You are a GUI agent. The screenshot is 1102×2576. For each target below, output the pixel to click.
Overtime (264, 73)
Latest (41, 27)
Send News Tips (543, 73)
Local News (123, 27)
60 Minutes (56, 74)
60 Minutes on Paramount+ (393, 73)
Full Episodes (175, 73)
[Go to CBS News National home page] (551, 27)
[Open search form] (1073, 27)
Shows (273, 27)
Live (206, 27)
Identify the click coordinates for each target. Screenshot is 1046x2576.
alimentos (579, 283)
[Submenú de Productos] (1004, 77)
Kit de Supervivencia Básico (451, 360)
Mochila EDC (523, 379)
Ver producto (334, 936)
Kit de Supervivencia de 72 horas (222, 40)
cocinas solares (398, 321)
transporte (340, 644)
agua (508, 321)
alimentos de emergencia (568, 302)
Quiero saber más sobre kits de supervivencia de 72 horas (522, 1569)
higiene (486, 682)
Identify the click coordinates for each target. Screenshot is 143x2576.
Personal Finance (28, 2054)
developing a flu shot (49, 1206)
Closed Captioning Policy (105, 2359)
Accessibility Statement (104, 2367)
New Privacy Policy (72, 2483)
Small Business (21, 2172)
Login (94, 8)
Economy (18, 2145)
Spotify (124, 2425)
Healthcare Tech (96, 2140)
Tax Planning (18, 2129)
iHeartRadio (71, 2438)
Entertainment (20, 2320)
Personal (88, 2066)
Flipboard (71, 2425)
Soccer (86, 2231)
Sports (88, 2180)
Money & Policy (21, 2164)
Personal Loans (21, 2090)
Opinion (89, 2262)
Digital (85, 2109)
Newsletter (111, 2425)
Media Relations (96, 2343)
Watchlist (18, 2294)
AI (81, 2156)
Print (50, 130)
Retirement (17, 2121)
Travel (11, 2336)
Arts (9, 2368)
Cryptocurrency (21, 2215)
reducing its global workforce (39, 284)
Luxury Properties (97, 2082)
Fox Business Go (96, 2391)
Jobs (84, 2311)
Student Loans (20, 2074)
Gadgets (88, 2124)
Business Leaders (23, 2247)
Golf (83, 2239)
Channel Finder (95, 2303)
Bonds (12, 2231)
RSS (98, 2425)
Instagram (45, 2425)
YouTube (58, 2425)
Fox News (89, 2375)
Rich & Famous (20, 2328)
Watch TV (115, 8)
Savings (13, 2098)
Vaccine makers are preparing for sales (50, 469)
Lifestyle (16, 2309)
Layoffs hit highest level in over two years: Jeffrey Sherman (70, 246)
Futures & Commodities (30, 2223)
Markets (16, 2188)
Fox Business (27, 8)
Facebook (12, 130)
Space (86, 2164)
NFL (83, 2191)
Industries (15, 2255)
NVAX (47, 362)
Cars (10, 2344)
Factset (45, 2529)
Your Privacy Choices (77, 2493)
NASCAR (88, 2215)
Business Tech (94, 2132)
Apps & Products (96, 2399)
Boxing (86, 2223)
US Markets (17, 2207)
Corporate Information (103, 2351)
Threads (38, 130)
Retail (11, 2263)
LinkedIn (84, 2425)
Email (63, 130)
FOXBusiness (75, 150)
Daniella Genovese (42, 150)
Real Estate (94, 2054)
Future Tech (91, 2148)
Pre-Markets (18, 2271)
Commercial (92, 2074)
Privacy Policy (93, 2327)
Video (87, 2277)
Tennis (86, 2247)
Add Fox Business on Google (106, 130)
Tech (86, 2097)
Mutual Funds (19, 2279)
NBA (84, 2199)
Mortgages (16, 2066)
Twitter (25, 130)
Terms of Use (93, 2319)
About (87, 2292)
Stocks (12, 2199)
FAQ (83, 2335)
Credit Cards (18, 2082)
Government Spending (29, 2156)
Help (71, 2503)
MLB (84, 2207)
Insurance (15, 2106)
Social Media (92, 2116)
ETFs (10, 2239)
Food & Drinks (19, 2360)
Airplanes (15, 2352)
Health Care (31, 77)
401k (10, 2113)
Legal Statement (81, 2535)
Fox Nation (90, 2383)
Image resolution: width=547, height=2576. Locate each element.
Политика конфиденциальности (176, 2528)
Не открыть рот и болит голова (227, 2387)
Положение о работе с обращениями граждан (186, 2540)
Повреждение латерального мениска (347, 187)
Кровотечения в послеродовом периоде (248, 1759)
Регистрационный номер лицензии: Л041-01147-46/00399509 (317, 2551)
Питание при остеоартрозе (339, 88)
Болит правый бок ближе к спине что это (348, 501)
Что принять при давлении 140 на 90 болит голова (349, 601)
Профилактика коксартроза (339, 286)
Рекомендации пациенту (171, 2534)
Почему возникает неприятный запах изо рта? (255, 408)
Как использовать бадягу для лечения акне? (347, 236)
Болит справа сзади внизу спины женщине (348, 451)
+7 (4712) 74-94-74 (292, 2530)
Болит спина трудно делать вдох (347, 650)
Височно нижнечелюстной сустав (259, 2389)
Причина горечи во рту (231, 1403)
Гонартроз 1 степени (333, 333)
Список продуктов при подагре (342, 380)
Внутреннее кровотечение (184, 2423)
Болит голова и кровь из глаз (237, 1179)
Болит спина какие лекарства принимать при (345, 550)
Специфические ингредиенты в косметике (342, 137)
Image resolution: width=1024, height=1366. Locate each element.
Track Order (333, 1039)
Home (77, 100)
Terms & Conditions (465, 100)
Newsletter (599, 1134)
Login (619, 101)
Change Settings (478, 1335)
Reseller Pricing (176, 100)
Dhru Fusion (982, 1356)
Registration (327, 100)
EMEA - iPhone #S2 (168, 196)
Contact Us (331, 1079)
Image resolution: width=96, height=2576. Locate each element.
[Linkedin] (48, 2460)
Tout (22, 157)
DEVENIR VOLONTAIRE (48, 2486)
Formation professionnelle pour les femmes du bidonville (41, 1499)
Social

-*-*-

Determine the number of lines above that include the word "alimentos"; the reply is that number only.

2